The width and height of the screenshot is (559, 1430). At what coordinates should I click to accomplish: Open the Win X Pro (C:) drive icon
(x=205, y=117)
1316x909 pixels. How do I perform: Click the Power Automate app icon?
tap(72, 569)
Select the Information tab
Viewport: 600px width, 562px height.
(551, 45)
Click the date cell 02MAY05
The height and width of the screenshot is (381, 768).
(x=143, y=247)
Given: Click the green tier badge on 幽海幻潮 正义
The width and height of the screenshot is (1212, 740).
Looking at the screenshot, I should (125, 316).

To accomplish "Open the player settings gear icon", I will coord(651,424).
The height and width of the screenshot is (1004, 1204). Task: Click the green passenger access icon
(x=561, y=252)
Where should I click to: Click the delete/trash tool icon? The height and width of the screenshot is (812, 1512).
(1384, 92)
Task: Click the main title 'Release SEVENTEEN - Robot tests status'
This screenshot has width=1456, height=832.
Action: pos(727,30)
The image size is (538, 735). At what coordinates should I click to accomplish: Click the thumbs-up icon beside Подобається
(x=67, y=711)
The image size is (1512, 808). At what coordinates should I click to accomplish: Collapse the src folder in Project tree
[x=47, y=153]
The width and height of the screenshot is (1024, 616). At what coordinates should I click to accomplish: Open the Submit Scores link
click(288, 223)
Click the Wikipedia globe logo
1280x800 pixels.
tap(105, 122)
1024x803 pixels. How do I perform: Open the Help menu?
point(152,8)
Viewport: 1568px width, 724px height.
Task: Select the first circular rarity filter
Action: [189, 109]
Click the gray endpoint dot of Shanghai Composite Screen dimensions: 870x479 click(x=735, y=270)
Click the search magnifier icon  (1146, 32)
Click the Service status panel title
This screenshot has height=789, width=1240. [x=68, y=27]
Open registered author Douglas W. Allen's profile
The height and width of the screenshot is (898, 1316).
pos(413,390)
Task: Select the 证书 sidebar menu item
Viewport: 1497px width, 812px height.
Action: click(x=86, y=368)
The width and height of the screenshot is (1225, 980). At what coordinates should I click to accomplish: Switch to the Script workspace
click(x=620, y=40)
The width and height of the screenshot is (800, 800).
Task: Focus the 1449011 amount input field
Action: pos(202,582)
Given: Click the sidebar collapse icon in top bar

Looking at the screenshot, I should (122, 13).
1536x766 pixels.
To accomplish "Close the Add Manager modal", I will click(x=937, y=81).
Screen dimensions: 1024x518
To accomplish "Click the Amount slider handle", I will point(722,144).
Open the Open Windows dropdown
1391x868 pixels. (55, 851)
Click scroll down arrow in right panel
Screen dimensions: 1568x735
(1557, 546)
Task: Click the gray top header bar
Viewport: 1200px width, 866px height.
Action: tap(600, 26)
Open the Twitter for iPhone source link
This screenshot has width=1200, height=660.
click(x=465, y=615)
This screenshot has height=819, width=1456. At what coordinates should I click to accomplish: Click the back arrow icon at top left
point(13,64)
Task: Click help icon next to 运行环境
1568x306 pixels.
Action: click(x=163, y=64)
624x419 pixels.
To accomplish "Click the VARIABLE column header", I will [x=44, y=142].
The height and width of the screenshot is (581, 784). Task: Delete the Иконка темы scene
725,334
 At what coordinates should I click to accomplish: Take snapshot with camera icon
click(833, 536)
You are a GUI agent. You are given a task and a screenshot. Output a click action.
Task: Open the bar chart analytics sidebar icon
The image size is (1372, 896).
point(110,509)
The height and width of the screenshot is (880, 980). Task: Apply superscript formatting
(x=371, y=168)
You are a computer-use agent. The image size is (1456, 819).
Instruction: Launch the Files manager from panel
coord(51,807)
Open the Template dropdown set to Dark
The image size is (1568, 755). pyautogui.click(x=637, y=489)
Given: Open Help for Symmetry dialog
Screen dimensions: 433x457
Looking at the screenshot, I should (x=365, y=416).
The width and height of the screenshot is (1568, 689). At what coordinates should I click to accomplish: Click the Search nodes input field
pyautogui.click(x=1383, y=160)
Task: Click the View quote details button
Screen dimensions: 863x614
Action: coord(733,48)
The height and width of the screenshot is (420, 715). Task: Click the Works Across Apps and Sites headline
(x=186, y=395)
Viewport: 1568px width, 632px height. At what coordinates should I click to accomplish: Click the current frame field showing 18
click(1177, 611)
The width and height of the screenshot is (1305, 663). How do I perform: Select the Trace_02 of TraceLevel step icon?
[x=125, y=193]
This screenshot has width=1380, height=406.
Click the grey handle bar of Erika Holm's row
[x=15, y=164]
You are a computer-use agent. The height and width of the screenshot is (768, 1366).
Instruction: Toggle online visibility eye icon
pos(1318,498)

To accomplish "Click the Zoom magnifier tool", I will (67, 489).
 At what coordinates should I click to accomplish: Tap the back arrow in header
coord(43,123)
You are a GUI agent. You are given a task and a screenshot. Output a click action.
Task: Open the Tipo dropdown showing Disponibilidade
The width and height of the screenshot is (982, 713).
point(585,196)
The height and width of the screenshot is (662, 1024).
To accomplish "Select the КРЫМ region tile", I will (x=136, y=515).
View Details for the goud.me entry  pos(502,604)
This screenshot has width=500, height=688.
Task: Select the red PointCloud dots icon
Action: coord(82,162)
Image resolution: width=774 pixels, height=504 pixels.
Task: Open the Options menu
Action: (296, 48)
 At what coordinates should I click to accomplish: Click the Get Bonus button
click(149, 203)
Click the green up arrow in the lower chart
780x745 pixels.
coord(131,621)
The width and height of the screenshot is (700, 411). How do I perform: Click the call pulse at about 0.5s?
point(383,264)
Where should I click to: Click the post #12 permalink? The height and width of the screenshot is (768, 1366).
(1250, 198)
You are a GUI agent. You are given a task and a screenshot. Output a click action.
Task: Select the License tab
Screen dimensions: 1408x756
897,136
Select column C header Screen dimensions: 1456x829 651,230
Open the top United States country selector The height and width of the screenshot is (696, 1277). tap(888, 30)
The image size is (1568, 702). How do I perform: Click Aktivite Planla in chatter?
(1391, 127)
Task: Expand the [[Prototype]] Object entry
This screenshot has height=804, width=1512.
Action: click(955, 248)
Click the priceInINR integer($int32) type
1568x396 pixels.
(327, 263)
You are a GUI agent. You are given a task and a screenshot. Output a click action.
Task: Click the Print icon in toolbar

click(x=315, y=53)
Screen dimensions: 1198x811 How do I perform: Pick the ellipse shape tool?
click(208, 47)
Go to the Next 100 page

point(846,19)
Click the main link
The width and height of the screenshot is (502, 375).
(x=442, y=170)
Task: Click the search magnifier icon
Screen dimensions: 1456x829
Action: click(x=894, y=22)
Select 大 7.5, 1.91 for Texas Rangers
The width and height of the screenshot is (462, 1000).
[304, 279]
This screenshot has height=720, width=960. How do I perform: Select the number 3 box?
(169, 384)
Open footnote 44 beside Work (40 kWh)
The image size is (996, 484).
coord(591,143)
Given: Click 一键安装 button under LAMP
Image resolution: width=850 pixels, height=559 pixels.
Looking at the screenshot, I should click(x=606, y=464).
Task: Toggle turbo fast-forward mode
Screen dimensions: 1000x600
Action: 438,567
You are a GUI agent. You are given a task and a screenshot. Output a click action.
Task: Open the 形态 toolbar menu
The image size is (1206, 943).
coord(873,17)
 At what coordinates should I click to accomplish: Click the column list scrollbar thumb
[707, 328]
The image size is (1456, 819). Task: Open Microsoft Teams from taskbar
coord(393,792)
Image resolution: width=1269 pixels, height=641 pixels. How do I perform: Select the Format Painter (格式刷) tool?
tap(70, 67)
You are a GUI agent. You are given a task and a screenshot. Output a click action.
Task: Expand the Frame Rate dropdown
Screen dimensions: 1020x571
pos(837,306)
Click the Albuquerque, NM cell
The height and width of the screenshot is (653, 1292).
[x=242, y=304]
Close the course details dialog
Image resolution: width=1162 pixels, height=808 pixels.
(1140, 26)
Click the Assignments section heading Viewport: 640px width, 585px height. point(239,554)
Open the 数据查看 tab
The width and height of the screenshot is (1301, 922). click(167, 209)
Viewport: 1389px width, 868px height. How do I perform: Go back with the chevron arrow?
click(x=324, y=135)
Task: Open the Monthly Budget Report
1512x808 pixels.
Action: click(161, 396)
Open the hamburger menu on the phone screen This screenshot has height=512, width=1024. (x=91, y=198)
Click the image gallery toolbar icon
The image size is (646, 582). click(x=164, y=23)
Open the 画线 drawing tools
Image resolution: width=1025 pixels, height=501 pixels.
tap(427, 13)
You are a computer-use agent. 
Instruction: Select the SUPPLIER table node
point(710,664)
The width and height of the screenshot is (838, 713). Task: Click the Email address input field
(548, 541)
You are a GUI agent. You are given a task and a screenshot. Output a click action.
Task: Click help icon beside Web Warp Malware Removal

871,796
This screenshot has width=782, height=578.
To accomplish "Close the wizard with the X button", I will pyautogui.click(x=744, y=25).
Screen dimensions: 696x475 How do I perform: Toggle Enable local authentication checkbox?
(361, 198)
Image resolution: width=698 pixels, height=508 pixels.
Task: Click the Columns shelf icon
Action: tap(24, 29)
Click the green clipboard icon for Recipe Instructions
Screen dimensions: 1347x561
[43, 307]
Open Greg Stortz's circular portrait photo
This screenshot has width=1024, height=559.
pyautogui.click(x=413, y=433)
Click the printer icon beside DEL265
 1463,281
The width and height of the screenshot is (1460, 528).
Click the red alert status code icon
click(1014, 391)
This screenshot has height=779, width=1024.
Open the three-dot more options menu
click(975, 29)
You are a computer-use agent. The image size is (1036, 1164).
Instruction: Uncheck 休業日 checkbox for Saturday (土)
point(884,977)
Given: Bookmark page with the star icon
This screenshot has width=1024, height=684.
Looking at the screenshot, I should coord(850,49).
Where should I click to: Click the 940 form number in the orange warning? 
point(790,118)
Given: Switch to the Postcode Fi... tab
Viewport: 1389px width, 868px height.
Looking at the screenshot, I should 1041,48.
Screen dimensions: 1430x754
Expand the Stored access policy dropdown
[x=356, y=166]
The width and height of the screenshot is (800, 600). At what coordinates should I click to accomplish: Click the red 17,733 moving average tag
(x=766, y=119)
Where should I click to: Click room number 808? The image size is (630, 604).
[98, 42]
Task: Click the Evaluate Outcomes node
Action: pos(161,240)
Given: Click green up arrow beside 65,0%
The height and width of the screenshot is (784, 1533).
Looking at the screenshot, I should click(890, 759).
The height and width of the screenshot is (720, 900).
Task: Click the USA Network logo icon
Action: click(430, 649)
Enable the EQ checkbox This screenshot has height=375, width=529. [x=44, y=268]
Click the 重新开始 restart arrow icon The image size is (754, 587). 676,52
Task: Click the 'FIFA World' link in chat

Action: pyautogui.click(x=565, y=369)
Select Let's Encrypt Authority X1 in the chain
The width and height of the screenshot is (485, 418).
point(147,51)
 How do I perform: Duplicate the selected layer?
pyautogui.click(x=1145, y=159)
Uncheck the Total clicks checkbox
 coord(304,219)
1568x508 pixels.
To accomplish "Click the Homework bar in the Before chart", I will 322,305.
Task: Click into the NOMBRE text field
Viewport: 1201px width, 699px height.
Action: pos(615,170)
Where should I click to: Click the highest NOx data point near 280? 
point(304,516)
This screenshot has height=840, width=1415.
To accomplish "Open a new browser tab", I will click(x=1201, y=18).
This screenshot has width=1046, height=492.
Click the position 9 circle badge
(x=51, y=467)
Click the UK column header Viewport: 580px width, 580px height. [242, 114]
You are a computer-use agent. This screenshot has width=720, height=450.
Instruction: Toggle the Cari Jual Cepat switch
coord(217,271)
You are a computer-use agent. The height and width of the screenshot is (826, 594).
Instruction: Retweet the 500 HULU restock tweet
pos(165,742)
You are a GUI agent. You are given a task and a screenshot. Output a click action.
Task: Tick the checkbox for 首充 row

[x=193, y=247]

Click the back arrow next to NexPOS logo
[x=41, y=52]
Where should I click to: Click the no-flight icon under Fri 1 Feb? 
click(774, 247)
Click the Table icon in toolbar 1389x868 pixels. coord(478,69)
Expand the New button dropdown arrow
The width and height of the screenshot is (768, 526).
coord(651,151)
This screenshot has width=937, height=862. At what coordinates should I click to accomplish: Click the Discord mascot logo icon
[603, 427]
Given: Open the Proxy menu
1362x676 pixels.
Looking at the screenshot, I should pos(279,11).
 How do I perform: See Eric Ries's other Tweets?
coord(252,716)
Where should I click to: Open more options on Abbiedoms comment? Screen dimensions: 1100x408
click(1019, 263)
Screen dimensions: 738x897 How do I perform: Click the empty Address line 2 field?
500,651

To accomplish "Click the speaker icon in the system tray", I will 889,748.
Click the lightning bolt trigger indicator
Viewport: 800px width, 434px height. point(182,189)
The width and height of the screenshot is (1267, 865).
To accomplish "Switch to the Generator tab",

§ Goal of the exercise: Write out the rows again without any change, covering the stretch from the first row through the line containing "[x=47, y=153]". Give only those lines.

§ Response to the exercise:
The width and height of the screenshot is (559, 1430). At what coordinates should I click to accomplish: Open the Win X Pro (C:) drive icon
(x=205, y=117)
1316x909 pixels. How do I perform: Click the Power Automate app icon?
tap(72, 569)
Select the Information tab
Viewport: 600px width, 562px height.
(551, 45)
Click the date cell 02MAY05
The height and width of the screenshot is (381, 768).
(x=143, y=247)
Given: Click the green tier badge on 幽海幻潮 正义
The width and height of the screenshot is (1212, 740).
Looking at the screenshot, I should (125, 316).

To accomplish "Open the player settings gear icon", I will coord(651,424).
The height and width of the screenshot is (1004, 1204). Task: Click the green passenger access icon
(x=561, y=252)
Where should I click to: Click the delete/trash tool icon? The height and width of the screenshot is (812, 1512).
(1384, 92)
Task: Click the main title 'Release SEVENTEEN - Robot tests status'
This screenshot has width=1456, height=832.
Action: pos(727,30)
The image size is (538, 735). At what coordinates should I click to accomplish: Click the thumbs-up icon beside Подобається
(x=67, y=711)
The image size is (1512, 808). At what coordinates should I click to accomplish: Collapse the src folder in Project tree
[x=47, y=153]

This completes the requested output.